Starting at the beginning of the rows and ending at the line containing "[x=79, y=187]", rewrite those lines with "checkbox" swapped for "tickbox" and everything else left as it is.

● ● ● ● ●

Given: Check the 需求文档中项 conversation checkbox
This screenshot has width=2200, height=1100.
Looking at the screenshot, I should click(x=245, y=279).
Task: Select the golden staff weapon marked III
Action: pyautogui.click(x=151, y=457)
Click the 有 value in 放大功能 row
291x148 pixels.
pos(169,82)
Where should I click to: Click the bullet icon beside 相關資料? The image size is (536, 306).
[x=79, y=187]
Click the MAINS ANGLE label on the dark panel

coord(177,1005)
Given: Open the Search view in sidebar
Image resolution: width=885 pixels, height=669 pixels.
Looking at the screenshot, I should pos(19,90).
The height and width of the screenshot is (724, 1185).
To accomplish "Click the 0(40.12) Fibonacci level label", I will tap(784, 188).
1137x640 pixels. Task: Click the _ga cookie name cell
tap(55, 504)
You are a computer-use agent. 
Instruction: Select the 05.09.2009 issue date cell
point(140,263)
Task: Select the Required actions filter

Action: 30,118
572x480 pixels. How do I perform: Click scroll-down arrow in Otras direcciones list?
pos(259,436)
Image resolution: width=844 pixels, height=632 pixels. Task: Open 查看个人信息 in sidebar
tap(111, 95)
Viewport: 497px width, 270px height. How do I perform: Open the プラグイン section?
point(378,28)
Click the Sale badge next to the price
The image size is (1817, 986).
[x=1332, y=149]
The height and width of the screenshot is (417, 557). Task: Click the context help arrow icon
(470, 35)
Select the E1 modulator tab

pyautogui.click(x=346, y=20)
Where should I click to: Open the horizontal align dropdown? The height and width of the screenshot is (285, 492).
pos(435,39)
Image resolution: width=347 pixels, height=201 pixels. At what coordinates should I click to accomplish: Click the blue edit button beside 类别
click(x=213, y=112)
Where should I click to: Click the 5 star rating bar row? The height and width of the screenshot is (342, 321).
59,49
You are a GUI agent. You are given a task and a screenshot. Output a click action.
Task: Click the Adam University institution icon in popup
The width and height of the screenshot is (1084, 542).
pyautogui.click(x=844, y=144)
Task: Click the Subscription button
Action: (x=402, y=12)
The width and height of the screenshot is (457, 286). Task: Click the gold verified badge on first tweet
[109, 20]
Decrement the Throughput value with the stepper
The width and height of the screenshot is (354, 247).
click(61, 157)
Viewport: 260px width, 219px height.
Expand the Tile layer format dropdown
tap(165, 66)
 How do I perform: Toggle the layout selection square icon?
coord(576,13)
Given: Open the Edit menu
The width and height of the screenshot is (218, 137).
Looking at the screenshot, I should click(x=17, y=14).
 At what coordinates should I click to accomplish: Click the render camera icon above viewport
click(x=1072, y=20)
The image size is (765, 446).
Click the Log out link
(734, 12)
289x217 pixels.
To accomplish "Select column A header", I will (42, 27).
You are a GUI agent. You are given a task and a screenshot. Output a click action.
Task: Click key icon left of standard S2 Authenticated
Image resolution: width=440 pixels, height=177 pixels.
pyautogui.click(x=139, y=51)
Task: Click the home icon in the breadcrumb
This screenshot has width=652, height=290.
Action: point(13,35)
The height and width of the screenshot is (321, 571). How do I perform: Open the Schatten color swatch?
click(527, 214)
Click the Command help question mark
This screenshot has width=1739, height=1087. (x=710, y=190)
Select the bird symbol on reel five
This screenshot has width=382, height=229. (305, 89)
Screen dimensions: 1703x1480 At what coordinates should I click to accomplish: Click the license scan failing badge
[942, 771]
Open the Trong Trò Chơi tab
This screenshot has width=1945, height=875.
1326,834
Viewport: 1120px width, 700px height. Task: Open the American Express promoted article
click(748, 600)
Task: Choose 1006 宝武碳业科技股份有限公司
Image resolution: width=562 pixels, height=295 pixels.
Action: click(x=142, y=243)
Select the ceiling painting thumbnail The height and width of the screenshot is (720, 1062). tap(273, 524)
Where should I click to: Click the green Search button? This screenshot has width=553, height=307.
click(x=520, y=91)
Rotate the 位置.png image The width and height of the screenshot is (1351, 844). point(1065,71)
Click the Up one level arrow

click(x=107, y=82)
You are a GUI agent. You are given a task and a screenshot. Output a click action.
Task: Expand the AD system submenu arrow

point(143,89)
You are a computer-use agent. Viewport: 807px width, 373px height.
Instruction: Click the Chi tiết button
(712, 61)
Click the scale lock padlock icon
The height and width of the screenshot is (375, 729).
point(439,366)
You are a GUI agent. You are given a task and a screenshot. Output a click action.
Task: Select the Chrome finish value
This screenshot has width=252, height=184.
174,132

● ● ● ● ●

[Solved problem]
Given: Check the 需求文档中项 conversation tickbox
This screenshot has width=2200, height=1100.
Looking at the screenshot, I should click(x=245, y=279).
Task: Select the golden staff weapon marked III
Action: pyautogui.click(x=151, y=457)
Click the 有 value in 放大功能 row
291x148 pixels.
pos(169,82)
Where should I click to: Click the bullet icon beside 相關資料? The image size is (536, 306).
[x=79, y=187]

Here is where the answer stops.